Given problem:
Reproduce the entries below verbatim, starting at the line containing "Click the 16:18 timestamp" and ending after the line containing "Image resolution: width=720".

Material for this exercise:
------------------------------------------------------------

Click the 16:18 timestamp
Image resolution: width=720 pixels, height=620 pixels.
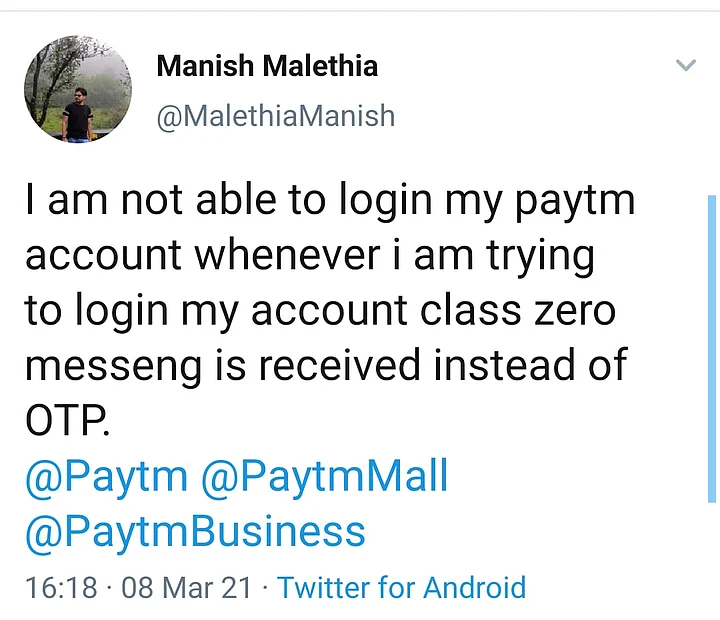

------------------------------------------------------------

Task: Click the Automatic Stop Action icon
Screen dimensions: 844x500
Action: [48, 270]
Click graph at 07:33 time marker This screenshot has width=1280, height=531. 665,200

------------------------------------------------------------

Expected answer:
Click the 16:18 timestamp
Image resolution: width=720 pixels, height=620 pixels.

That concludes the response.